[Collected data]
-------------------------
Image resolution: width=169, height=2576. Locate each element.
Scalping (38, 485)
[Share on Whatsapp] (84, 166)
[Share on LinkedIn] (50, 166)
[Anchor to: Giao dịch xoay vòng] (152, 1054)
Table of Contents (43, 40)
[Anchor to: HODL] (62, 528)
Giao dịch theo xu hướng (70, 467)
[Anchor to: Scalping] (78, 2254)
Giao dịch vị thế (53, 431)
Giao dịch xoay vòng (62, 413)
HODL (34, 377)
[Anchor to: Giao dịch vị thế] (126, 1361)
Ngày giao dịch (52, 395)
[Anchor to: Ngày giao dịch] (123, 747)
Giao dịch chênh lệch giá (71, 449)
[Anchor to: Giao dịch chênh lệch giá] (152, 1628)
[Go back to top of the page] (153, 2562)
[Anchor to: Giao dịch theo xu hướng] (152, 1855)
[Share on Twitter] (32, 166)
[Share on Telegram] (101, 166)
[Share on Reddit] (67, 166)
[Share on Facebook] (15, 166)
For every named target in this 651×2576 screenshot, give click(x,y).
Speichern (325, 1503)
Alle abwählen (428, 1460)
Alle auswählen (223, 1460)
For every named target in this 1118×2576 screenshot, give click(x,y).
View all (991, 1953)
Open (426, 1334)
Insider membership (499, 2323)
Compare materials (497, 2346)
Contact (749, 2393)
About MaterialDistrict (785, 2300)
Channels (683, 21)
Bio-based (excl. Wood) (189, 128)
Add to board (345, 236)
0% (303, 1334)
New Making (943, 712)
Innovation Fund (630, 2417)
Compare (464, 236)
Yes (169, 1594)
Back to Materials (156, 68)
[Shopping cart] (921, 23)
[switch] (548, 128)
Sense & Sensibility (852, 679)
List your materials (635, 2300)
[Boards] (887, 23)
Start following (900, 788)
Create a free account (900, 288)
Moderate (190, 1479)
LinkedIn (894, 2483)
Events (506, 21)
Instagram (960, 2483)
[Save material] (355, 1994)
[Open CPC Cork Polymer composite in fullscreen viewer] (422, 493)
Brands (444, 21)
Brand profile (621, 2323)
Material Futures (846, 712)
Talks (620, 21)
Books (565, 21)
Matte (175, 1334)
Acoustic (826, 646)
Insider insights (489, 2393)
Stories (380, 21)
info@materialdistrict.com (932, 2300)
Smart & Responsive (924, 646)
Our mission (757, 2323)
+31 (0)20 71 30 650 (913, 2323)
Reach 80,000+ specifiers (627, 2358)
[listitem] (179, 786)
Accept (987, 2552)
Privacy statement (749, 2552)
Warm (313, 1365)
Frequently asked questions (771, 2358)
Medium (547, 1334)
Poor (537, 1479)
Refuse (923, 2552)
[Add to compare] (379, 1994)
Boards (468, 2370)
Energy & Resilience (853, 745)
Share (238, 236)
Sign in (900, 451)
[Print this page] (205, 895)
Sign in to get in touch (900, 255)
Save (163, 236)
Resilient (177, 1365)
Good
-------------------------
Exercise goal -> All that is wanted is a faithful reproduction of the line above with "Ngày giao dịch (52, 395)", the line with "Open (426, 1334)", and every line in between.

Task solution ->
Ngày giao dịch (52, 395)
[Anchor to: Ngày giao dịch] (123, 747)
Giao dịch chênh lệch giá (71, 449)
[Anchor to: Giao dịch chênh lệch giá] (152, 1628)
[Go back to top of the page] (153, 2562)
[Anchor to: Giao dịch theo xu hướng] (152, 1855)
[Share on Twitter] (32, 166)
[Share on Telegram] (101, 166)
[Share on Reddit] (67, 166)
[Share on Facebook] (15, 166)
For every named target in this 651×2576 screenshot, give click(x,y).
Speichern (325, 1503)
Alle abwählen (428, 1460)
Alle auswählen (223, 1460)
For every named target in this 1118×2576 screenshot, give click(x,y).
View all (991, 1953)
Open (426, 1334)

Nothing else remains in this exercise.